Malgré un froid glacial en ce jeudi de janvier, cela n’a pas découragé plusieurs personnes à assister au concert tant attendu de Floric Kim. Vous avez sûrement entendu parler de lui lors de son entrevue dans le cadre de MUZ, mais de le voir sur scène pour un show complet, c’était une première pour moi.
Entouré de grands musiciens reconnus sur la scène artistique montréalaise et de Damaris, une choriste et guitariste prometteuse, Floric Kim monte sur scène tel une star. Son habillement nous marque tout autant que sa puissante voix. Vêtu de jeans de la tête au pied, un pat d’ef stylé et un genre de gilet avec des anneaux également en jeans, ce jeune artiste et designer a pu faire les deux ce soir-là : porter sa propre marque de vêtements et nous livrer un spectacle digne de ce nom.
Dès la première chanson, il met le feu dans la salle alors que dans Freedom, il fait ressortir son côté blues et soul. Il manie le français, l’anglais et le kikongo, mêlant parfois plusieurs langues dans la même chanson.
Il nous dévoile non seulement ses talents de chanteur, mais également de danseur sur certains morceaux plus entrainants, et de conteur.

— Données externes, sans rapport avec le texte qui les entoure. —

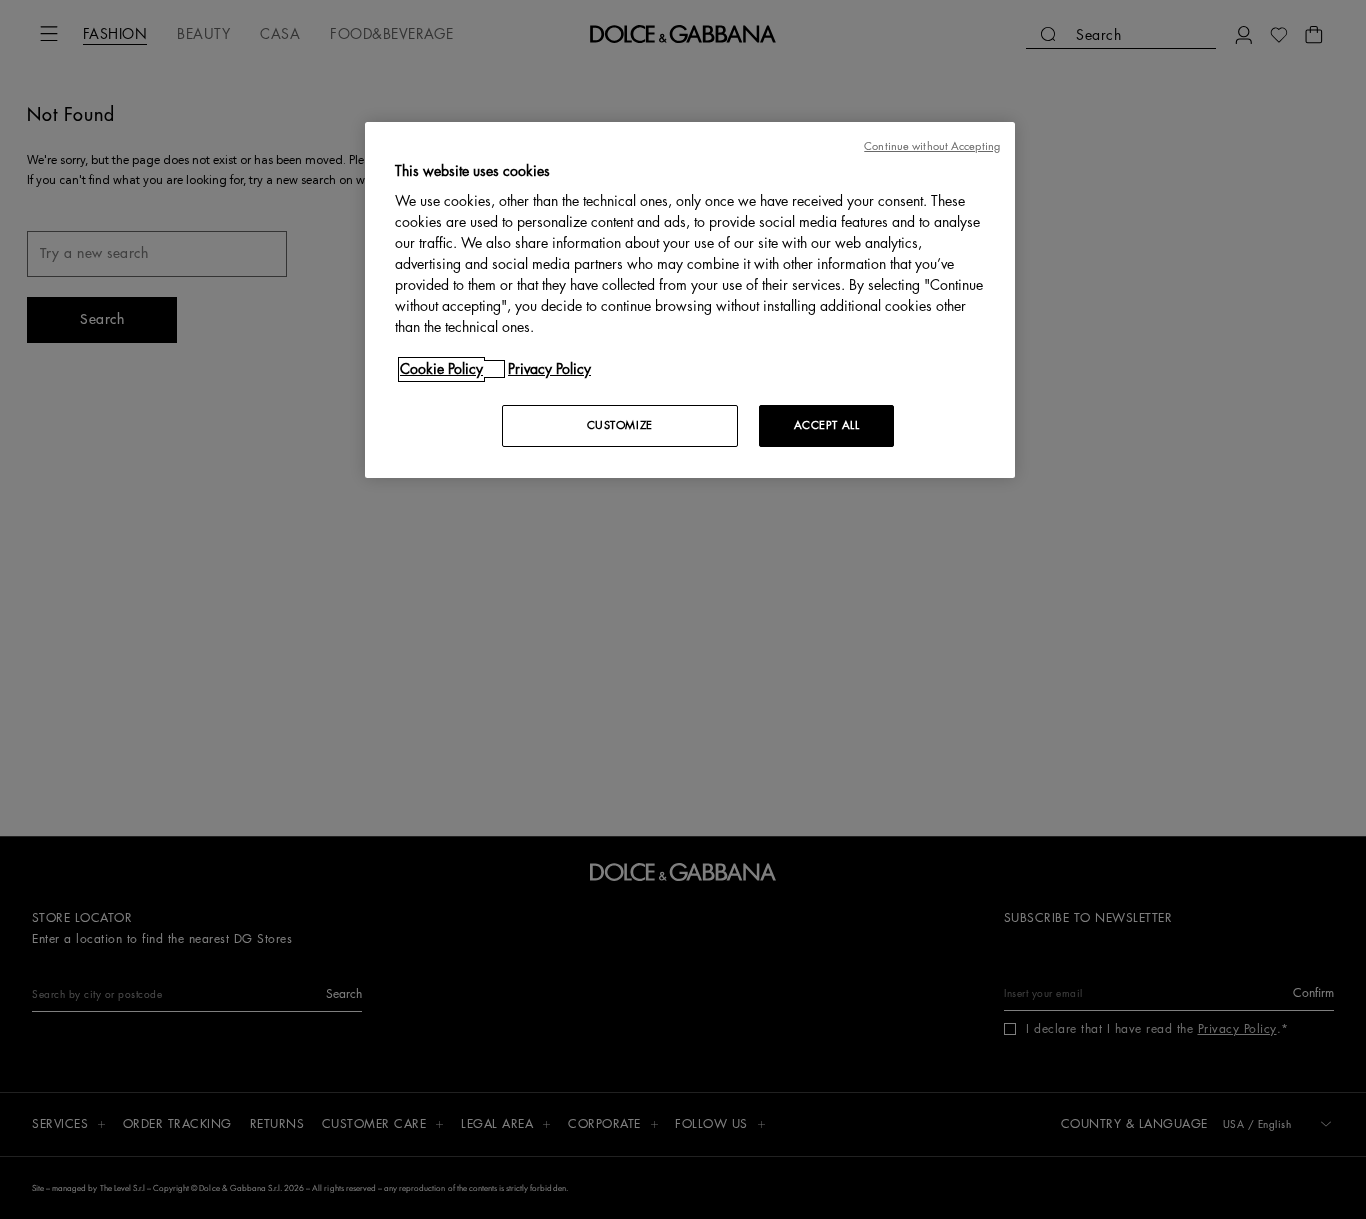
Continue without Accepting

Sur le morceau Suzana, qui est un hommage à sa sœur et dans lequel il dénonce les abus sexuels, il passe d’un refrain chanté au conte, nous plongeant ainsi dans ces deux univers. La basse de Watson Joseph, le jeu de guitare de Dav, le piano de Steven Mapou et la batterie de Raphaël Ojo lui ont permis de passer de l’un à l’autre tout naturellement.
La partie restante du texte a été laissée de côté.